Towards Telementoring for Needle Insertion: Effects of Haptic and Visual Feedback on Mentor Perception of Trainee Forces

• Published in: 2022 IEEE Haptics Symposium (HAPTICS) pp. 1 - 7
• Main Authors: Reyes, Lourdes R., Gavino, Phillip, Zheng, Yi, Boehm, Jacob, Yeatman, Mark, Hegde, Shruti, Park, Caroline, Battaglia, Edoardo, Fey, Ann Majewicz
• Format: Conference Proceeding
• Language: English
• Published: IEEE 21.03.2022
• Subjects: Force; Lung; Needles; Surgery; Three-dimensional displays; Training; Visualization
• ISSN: 2324-7355
• DOI: 10.1109/HAPTICS52432.2022.9765597

Emergency needle decompression is a life-saving procedure performed to treat patients with air trapped between the chest wall and the lungs. This condition can severely compromise heart and lung function, almost always leading to death if untreated.
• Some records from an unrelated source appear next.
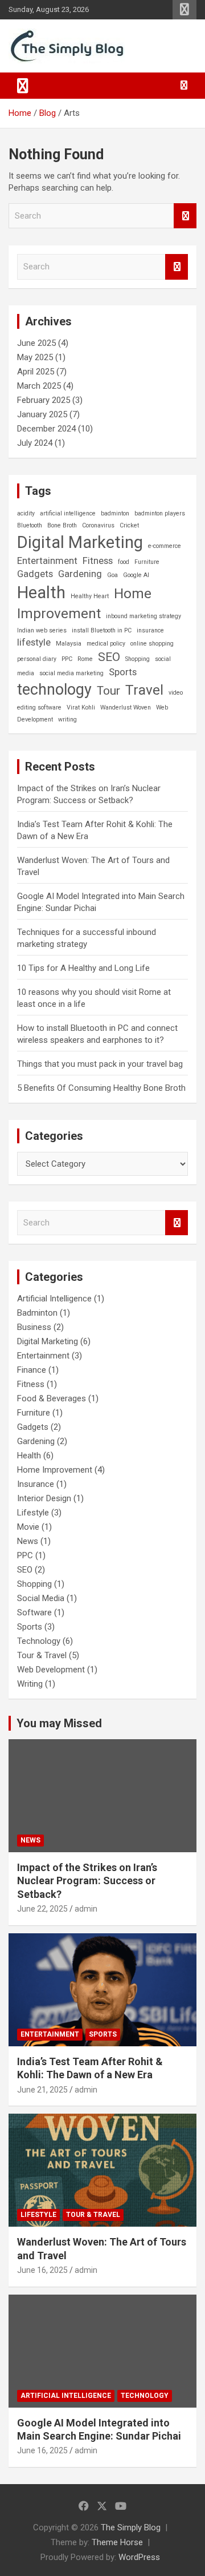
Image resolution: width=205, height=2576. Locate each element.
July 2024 (34, 443)
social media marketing (71, 673)
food (123, 562)
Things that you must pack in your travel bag (100, 1064)
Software (34, 1612)
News (27, 1541)
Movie (28, 1527)
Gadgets (35, 573)
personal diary (36, 659)
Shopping (137, 659)
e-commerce (164, 546)
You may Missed (59, 1723)
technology (54, 689)
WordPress (139, 2557)
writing (67, 719)
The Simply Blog (131, 2527)
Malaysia (68, 643)
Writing (30, 1684)
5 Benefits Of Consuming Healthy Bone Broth (101, 1088)
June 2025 (36, 343)
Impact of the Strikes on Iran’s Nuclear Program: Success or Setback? (87, 1880)
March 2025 (39, 386)
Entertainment (47, 560)
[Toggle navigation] (23, 85)
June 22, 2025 (42, 1908)
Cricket (129, 525)
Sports (123, 672)
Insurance (35, 1484)
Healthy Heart (90, 596)
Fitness (98, 560)
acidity (26, 513)
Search (185, 216)
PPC (67, 659)
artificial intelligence (68, 513)
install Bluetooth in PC (102, 630)
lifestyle (34, 642)
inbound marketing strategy (143, 616)
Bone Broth (62, 525)
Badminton (37, 1313)
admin (86, 1908)
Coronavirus (98, 525)
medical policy (106, 643)
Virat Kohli (81, 707)
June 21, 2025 (42, 2089)
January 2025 (42, 414)
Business (34, 1327)
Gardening (80, 573)
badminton (115, 513)
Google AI (136, 575)
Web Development (51, 1669)
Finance (31, 1370)
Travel (144, 690)
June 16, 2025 (42, 2270)
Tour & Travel (42, 1655)
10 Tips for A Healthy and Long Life (83, 968)
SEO (109, 657)
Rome (85, 659)
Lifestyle (33, 1512)
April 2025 (35, 371)
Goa (112, 575)
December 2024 (46, 429)
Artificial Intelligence (54, 1298)
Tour (108, 691)
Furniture (146, 562)
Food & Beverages (51, 1398)
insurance (150, 630)
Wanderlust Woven (125, 707)
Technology (38, 1641)
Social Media (40, 1598)
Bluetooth (29, 525)
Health (41, 592)
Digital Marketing (80, 542)
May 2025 (35, 357)
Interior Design (44, 1498)
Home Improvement (84, 604)
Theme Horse (117, 2542)
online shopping (152, 643)
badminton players (159, 513)
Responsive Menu (184, 9)
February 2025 (43, 400)
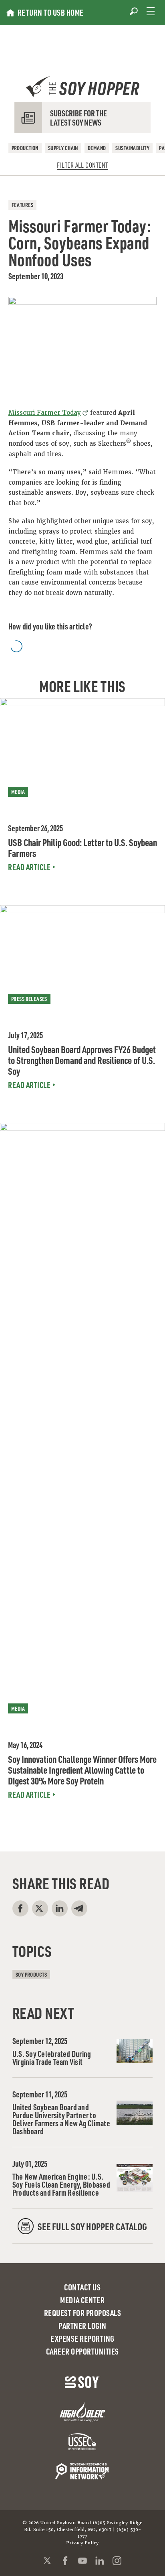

However, the needle decompression task itself carries many potential risks and complications due to proximity to vital organs, particularly if the operator is not sufficiently trained. In this paper, we present a device to help facilitate needle decompression training in which a mentor can feel the needle insertion forces exerted by the trainee. We developed a custom 3D printed attachment for decompression needle with an embedded force sensor to relay axial force data from the needle to a Geomagic Touch haptic device. In our envisioned telementoring system, a remote expert will also be able to provide haptic cues related to needle guidance to the trainee. The main goal for this work is to evaluate the most effective form of visual, haptic, or combined feedback provided to the mentor on applied forces by the trainee. In our experiment, 15 subjects were recruited to act as mentors and reported their perception of needle insertion forces that were controlled by the experimenter (acting as a trainee) at three levels of force, and five feedback conditions. Results of the experiment yielded best performance in terms of accuracy for a combination of both graphic and haptic cues, with a median accuracy of 100% at correctly predicting the trainee applied force level.